** SUPPLIED PASSAGE **
Additionally I have seen discussion of moving parts of Nevow into twisted.web on the twisted-web mailinglist. So, is it still recommended for new developments?
Another idea was using Django. I would need user authentication and permissions anyway in the config-interface, and I am quite familiar with it. (I have never worked with Nevow or twisted.web)
But it seems quite difficult to interface both worlds, all I could find were examples of running Django with WSGI in Twisted.
Are there any other possibilities to have a slick looking user interface on top of twisted?

First, let me address the perception that Nevow is dead. The launchpad project containing the code for Nevow (and the rest of the Divmod projects) is divmod.org on launchpad. A hardware failure has badly impacted the project's public presence, but it's still there, and other things (like the wiki and the tickets) are in the process of being recovered. There isn't a lot of active maintenance work going on right now, but that's mostly because it's good enough for most of its users; there are lots of people who depend on Nevow and would be very upset if it stopped working. Those people have the skills and experience necessary to continue maintaining it. So, while it's not being actively promoted right now, I think it's unlikely that it's going to go away.
My long-term hope for Nevow would be as follows. (I'd say "plan", but since I haven't been actively involved with its maintenance lately, this is really up to those who are.) First, I'd like to extract its templating facilities and move them into twisted.web. The clean, non-deprecated API for Nevow is mostly covered by nevow.page.Element and the various loaders. Twisted itself wants to generate HTML in a few places and these facilities could be useful. Then we should throw out the "appserver" and resource-model parts of Nevow. Those are mostly just a random collection of bugfixes or alterations for twisted.web, most of which were present in some form in twisted.web2 and will therefore either be rolled back into twisted.web anyway, or have already been applied there. Finally there's the question of Athena. While two-way communication is one of Twisted's strengths, Athena is itself a gigantic, sprawling JavaScript codebase and should probably remain its own project.
Third, on to the main question, given this information, what should you do now?

** DATA SHOWN **
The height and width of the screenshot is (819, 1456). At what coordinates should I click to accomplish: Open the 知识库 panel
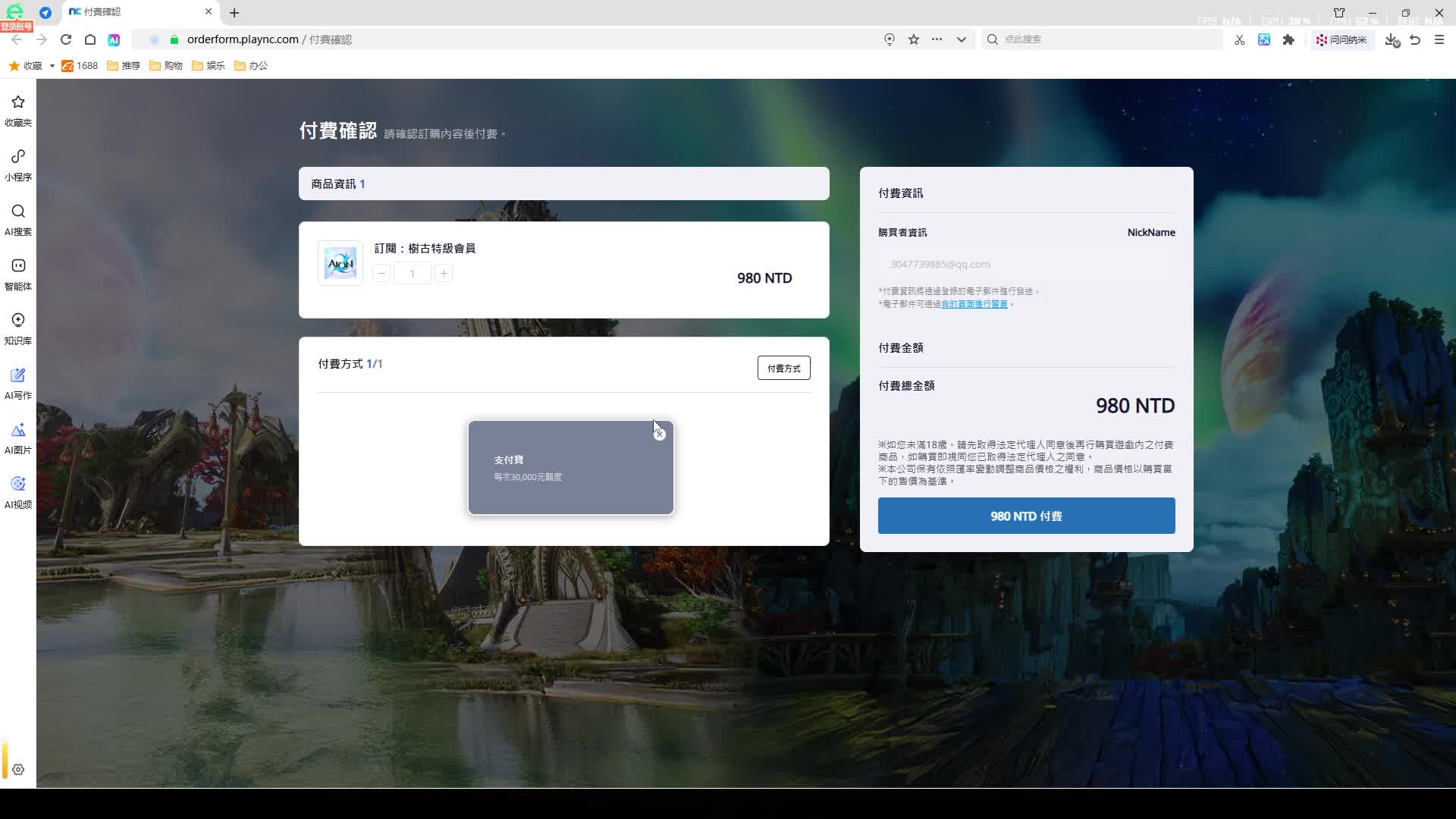[x=17, y=327]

** DIRECTIVES **
a) Revise the Nevow discussion between "Additionally I have" and "for new developments?", inclusive, changing "mailinglist" to "mailing list".
b) In order, list the steps the Nevow discussion gives in its long-term hope for Nevow.

** SOLUTIONS TO THE TASKS **
a)
Additionally I have seen discussion of moving parts of Nevow into twisted.web on the twisted-web mailing list. So, is it still recommended for new developments?

b)
1. Extract Nevow's templating facilities and move them into twisted.web.
2. Throw out the "appserver" and resource-model parts of Nevow.
3. Leave Athena as its own project.